Task statement: Please extract the stretch of entries from the start through the line containing "Click line number", and repeat those lines exactly as they appear.

Data for this exercise:
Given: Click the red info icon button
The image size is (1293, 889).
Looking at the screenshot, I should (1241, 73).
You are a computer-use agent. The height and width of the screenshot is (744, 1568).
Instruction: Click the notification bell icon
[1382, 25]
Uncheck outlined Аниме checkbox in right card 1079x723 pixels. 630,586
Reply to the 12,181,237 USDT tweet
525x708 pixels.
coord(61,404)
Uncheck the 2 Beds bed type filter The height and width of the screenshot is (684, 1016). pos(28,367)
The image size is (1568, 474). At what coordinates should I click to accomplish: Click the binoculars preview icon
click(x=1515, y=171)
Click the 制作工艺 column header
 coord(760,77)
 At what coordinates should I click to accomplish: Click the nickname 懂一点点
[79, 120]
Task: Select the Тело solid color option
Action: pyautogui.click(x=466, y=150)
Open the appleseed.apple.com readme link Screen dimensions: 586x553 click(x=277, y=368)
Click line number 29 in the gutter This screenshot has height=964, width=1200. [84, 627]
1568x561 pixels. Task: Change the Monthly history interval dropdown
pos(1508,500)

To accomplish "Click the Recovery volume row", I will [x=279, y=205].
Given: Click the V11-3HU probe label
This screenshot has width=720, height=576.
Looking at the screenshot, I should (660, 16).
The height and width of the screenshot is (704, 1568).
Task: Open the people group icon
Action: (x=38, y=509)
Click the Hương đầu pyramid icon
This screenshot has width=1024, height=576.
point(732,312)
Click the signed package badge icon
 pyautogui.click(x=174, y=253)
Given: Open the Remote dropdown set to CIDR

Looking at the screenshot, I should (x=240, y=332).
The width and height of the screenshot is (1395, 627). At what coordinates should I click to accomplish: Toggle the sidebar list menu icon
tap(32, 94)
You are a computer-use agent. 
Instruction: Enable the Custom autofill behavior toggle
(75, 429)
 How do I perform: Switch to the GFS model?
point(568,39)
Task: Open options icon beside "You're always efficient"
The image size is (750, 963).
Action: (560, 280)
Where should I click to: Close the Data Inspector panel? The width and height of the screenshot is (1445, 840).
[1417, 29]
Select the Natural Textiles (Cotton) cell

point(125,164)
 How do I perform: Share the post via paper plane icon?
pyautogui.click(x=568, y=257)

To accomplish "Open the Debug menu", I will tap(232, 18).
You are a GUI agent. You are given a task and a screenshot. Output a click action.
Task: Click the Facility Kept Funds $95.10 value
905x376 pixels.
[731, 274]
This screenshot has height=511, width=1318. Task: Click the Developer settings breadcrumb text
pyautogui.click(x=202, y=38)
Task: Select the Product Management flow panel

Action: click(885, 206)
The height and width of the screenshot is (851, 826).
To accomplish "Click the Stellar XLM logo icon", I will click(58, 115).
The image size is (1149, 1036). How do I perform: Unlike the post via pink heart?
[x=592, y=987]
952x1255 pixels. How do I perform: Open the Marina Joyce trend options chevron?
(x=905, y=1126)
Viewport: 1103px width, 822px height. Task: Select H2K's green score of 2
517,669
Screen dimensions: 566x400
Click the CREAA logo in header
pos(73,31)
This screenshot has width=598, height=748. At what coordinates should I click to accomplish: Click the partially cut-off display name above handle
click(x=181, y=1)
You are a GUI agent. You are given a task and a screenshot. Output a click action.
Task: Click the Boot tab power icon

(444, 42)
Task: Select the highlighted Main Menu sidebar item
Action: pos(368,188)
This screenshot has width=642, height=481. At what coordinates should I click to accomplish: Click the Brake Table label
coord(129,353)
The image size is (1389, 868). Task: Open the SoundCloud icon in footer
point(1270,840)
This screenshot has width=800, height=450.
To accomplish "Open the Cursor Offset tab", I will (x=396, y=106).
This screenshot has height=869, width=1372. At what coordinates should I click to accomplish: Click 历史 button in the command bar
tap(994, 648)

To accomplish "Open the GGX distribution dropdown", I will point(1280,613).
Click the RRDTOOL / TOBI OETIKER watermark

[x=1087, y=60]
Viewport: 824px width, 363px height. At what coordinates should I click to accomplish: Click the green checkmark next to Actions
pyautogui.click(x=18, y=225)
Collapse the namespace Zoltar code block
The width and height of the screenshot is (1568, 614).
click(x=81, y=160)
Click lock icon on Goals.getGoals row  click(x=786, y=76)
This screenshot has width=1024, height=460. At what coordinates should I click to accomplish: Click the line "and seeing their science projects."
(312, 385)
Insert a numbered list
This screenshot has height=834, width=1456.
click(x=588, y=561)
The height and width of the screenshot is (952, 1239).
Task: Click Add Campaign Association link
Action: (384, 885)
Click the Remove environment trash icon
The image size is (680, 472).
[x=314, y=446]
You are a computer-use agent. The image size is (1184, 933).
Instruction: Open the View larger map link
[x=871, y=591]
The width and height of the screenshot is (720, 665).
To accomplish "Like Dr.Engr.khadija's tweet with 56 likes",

The result:
Given: Click the red info icon button
The image size is (1293, 889).
Looking at the screenshot, I should (1241, 73).
You are a computer-use agent. The height and width of the screenshot is (744, 1568).
Instruction: Click the notification bell icon
[1382, 25]
Uncheck outlined Аниме checkbox in right card 1079x723 pixels. 630,586
Reply to the 12,181,237 USDT tweet
525x708 pixels.
coord(61,404)
Uncheck the 2 Beds bed type filter The height and width of the screenshot is (684, 1016). pos(28,367)
The image size is (1568, 474). At what coordinates should I click to accomplish: Click the binoculars preview icon
click(x=1515, y=171)
Click the 制作工艺 column header
 coord(760,77)
 At what coordinates should I click to accomplish: Click the nickname 懂一点点
[79, 120]
Task: Select the Тело solid color option
Action: pyautogui.click(x=466, y=150)
Open the appleseed.apple.com readme link Screen dimensions: 586x553 click(x=277, y=368)
Click line number 29 in the gutter This screenshot has height=964, width=1200. [84, 627]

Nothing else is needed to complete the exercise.